The war has also impacted specific pockets of dealmaking, including new share sales. Several initial public offerings have been delayed or canceled in the region after the war, with shareholders concerned that geopolitical volatility could impact trading performance.
And it’s hurt dealmaking activity in areas like construction, retail and hospitality, according to George Traub, managing partner at Lumina Capital Advisers. Still, he said, M&A in strategic sectors continues, “some with increased urgency,” in critical fields like food security, power, infrastructure services, logistics and defense that require larger deal sizes, cross-border financings and structuring.
Weeks into the war that began when Israel and the US attacked Iran and triggered retaliation from Tehran, some Wall Street executives acknowledged “near-term headwinds” facing the region. Still, many lined up to offer support and bet on Gulf governments using their oil wealth to play a bigger role on the global stage. “Our clients’ ambitions across the region haven’t changed,” Goldman Sachs Group Inc. Chief Executive Officer David Solomon told Bloomberg News at the time.
Indeed, Middle Eastern investors have continued to deploy billions of dollars across sectors. Gulf wealth funds have committed a record $53.9 billion so far this year, half of which went to the US, followed by China and the UK, while technology was the most popular sector, according to Global SWF Managing Director Diego Lopez.

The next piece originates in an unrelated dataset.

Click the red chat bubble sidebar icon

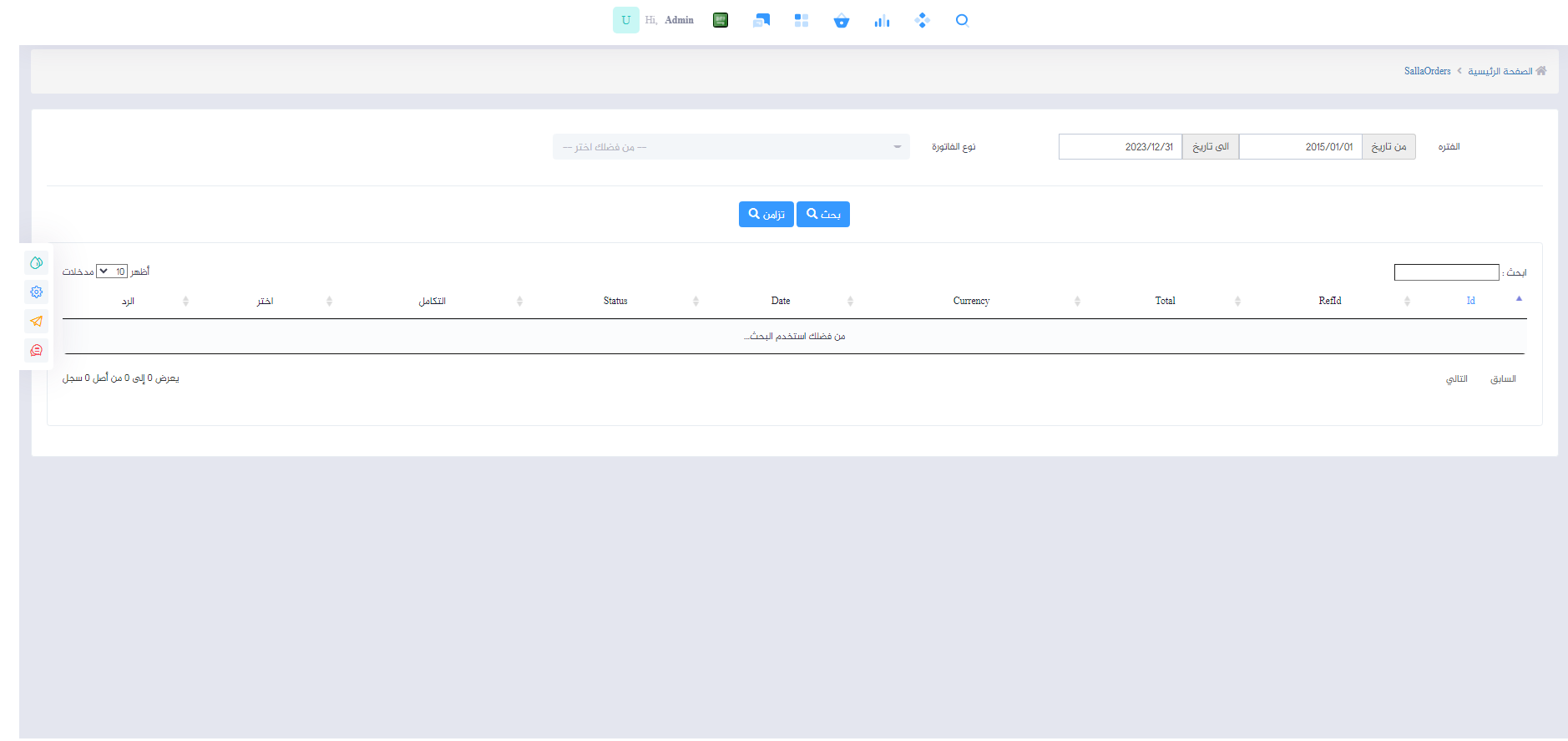[x=37, y=351]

“The ranking of most active funds was topped once again by Mubadala, which invested $15.2 billion at group level,” Lopez said. “The rest of Gulf 7 funds showed no sign of slowdown either despite the Iran War.”

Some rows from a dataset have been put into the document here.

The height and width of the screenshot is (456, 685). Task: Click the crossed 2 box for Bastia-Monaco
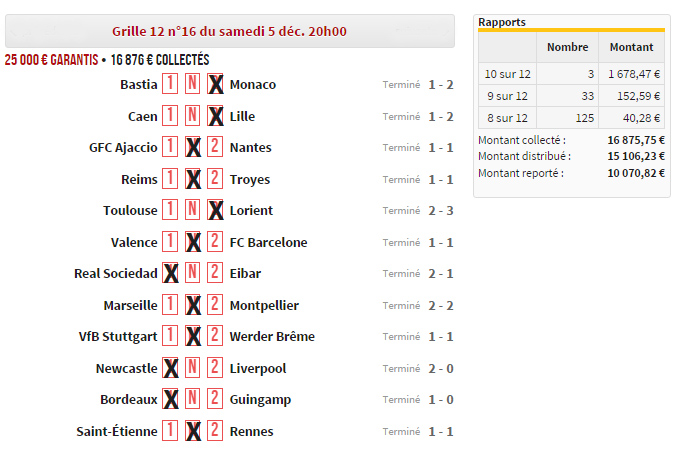tap(214, 84)
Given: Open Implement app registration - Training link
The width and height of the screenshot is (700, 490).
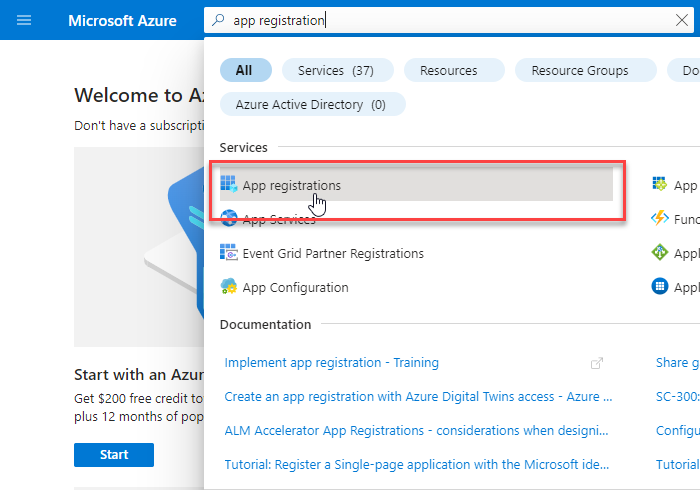Looking at the screenshot, I should pos(332,363).
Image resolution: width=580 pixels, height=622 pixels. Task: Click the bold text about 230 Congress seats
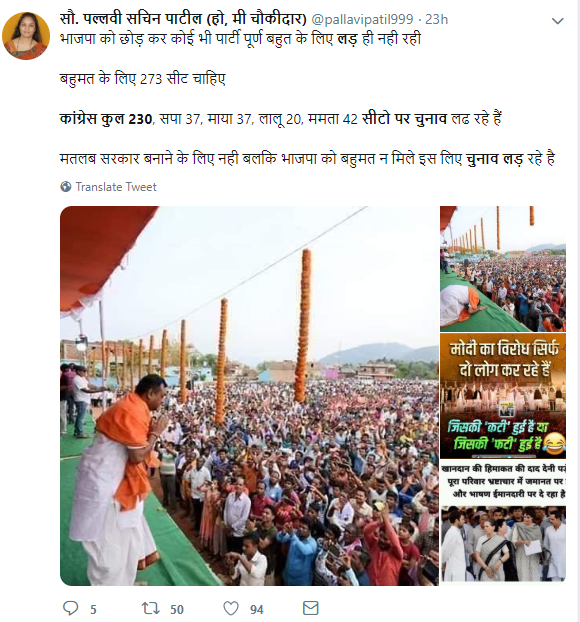click(x=106, y=118)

Gulf wealth funds, which together oversee assets worth close to $5 trillion, have long been key backers of global deals. Over the years, in times of financial turmoil, these investors have often stepped in as bankers of last resort. This time around, with conflict at their doorstep, regional governments have also unveiled a swathe of plans to bolster capabilities across key areas.
The UAE, for instance, is working on a plan to try to end its dependence on the Strait of Hormuz. At the heart of the UAE’s plan is an expansion of its eastern ports that sit outside the critical chokepoint on the Gulf of Oman coast. Meanwhile, Abu Dhabi’s L’imad Holding is joining local and global partners in an investment venture targeting infrastructure projects worth $30 billion.
Over in Saudi Arabia, Aramco executives have lined up the most ambitious privatization plan in the company’s history, driven by a desire to shore up the balance sheet — the deals are likely to eventually raise as much as $35 billion, Bloomberg News has reported.
And in Kuwait, some of the largest global investors including BlackRock Inc.’s Global Infrastructure Partners and Brookfield Asset Management Ltd. are vying for a $7.5 billion stake in the state-oil firm’s pipeline network.
Two months into the war, Moelis & Co. CEO Navid Mahmoodzadegan was already touting a “return to normal” in the Middle East, where the firm has deep ties to regional governments and is an influential force in dealmaking.
“There’s a real opportunity when we get on the other side of this to get to a new Middle East,” he said.